**EXTRAIT DU TEXTE**
<<<<

Certaines personnes se plaignent que ces vieillards ne devraient plus se produire sur scène comme des adolescents vaniteux et troublés. C’est un point de vue légitime. Jagger et Richards sont les seuls membres originaux restants du groupe, et au fil des ans, ils sont devenus presque synonymes de l’ensemble. Tout groupe actif depuis six décennies a inévitablement connu des pertes, la première étant le guitariste fondateur Brian Jones, un fêtard qui s’est noyé dans sa piscine en 1969, et la dernière étant le batteur Charlie Watts, décédé à 80 ans en 2021. Beaucoup de choses se sont passées entre-temps.
De ma place dans les gradins du Lincoln Field, à environ 180 mètres de la scène, le groupe apparaissait comme de petites silhouettes, plus visibles sur l’immense écran haute définition. À part quelques morceaux de leur dernier album, Hackney Diamonds, le groupe a principalement interprété des classiques, dont neuf figurent dans l’anthologie incontournable Hot Rocks 1964–1971. Jagger et Richards ont coécrit la plupart de ces morceaux emblématiques, bien que des membres comme Jones et le bassiste Bill Wyman aient également contribué à des mélodies et des harmonies. Ces succès sont familiers à plusieurs générations et font peut-être partie intégrante de l’existence humaine.

>>>>

**DONNÉES FOURNIES**

<<<<

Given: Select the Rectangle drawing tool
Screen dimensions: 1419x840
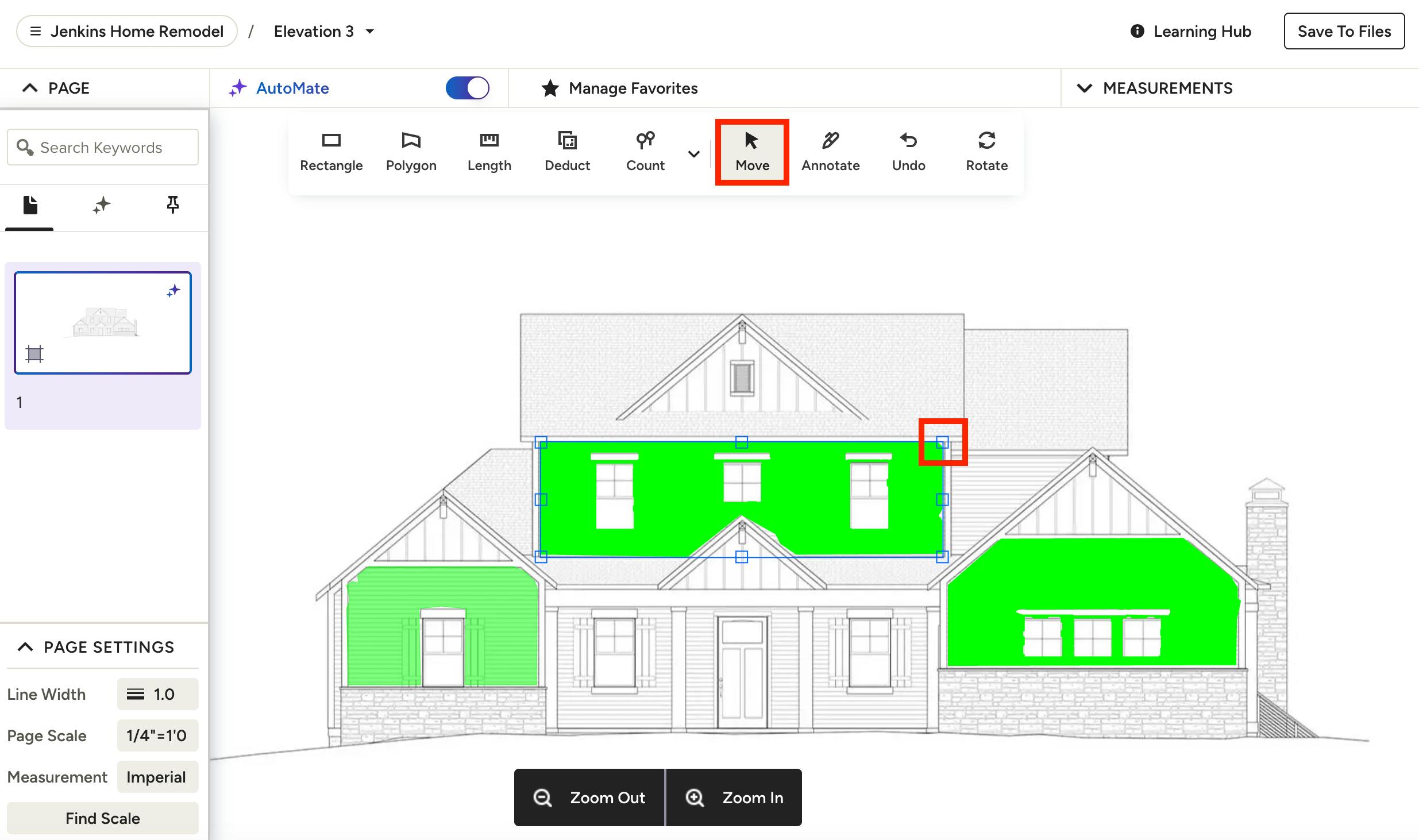Looking at the screenshot, I should pos(331,152).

>>>>

**EXERCICE**
Réécrivez l’extrait sur le concert de « De ma place » jusqu’à « de l’existence humaine. », en substituant « tribunes » à « gradins ».

**RÉSULTAT ATTENDU**
De ma place dans les tribunes du Lincoln Field, à environ 180 mètres de la scène, le groupe apparaissait comme de petites silhouettes, plus visibles sur l’immense écran haute définition. À part quelques morceaux de leur dernier album, Hackney Diamonds, le groupe a principalement interprété des classiques, dont neuf figurent dans l’anthologie incontournable Hot Rocks 1964–1971. Jagger et Richards ont coécrit la plupart de ces morceaux emblématiques, bien que des membres comme Jones et le bassiste Bill Wyman aient également contribué à des mélodies et des harmonies. Ces succès sont familiers à plusieurs générations et font peut-être partie intégrante de l’existence humaine.